Three Ways Radical Witness Helps Us
Prophetic Disruption: By living differently, monks and mystics expose the ways we unthinkingly accommodate ourselves to consumerism or shallow routines. Their unusual lifestyle can be a holy thorn in our side: “There is more to life than this.”
A New Social Space: Communities shaped by prayer and simplicity aren’t mere escapes. They act like laboratories for grace, proving that life in fellowship with God and others is possible. This can spark hope and fresh imagination for us “on the outside.”

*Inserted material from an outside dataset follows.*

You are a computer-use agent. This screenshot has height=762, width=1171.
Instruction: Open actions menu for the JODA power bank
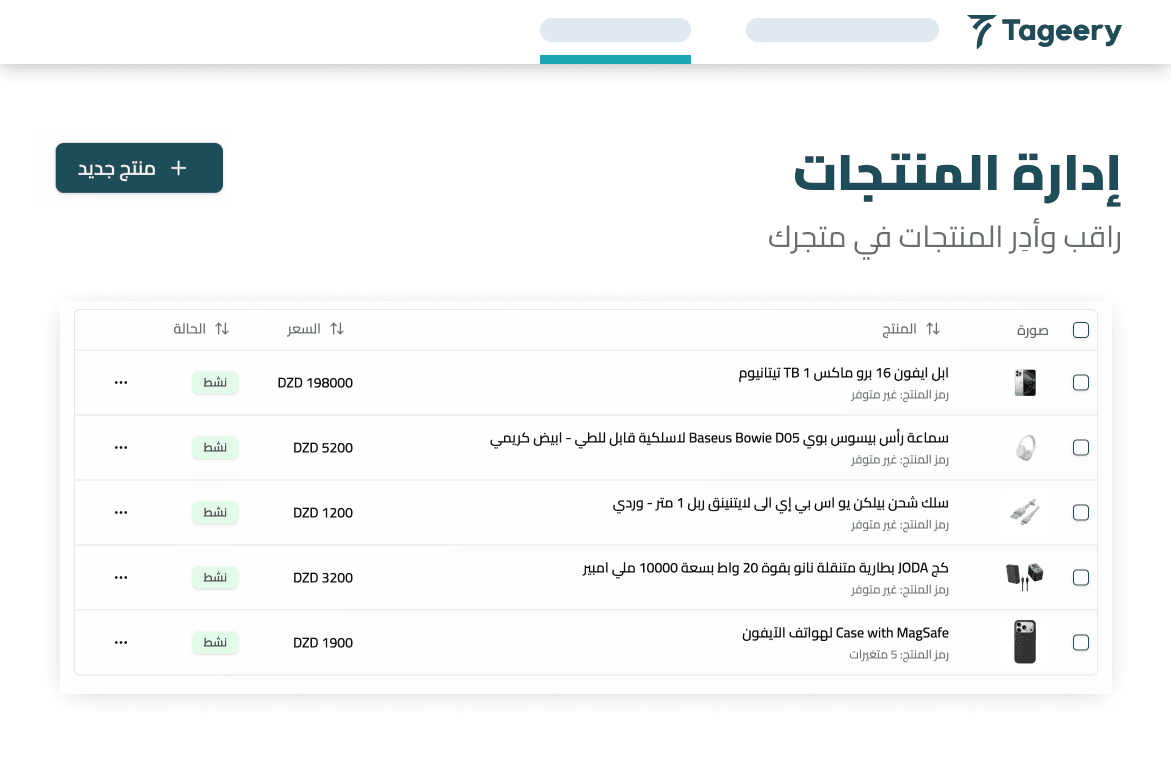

Voluntary Poverty: This is less about romanticising poverty than about bearing witness that true freedom isn’t bound up in wealth. It’s a powerful sign that trust in God can reorient our goals, choices, and priorities.
Embracing the Tension
We do well, then, to hold onto both truths: the holiness of the ordinary and the value of holy exceptions. We need the everyday small gestures, but we also need the bold, sometimes disruptive witness of saints and religious communities. Each calls the other to keep growing, to avoid settling for mediocrity. Vos’s emphasis on the ordinary ensures radical movements don’t become elitist, while the radical reminds the ordinary not to become bland.
A Shared Journey
Ultimately, we are all on the same path: a journey toward wholeness in God. Whether we walk that path as a parent balancing groceries and toddlers, as a teacher grading papers, as a monk waking for dawn prayer, or as a mystic seeking solitude in urban chaos—the invitation remains the same. In the grand tapestry of faith, the ordinary and the extraordinary belong together. Both speak of a God who meets us wherever we truly are, yet never leaves us there without beckoning us onward.
The next time you catch yourself scrolling aimlessly on your phone or sinking into mental autopilot, remember: we are called to a deeper life, even within the humdrum. Let’s keep our hearts open to the prophetic disruption that stirs our souls—so that day by day, we become that little bit more alive to grace, awake to God, and ready to share love with the world.
This is the third of 3 reflections on virtue and everyday holiness, based on a lecture that brother Richard gave on the occasion of the presentation of the Dutch edition of Pieter Vos’ book on Protestant Virtue ethics in March 2025.
Picture: RAJS (2025)
Really enjoyed this whole series!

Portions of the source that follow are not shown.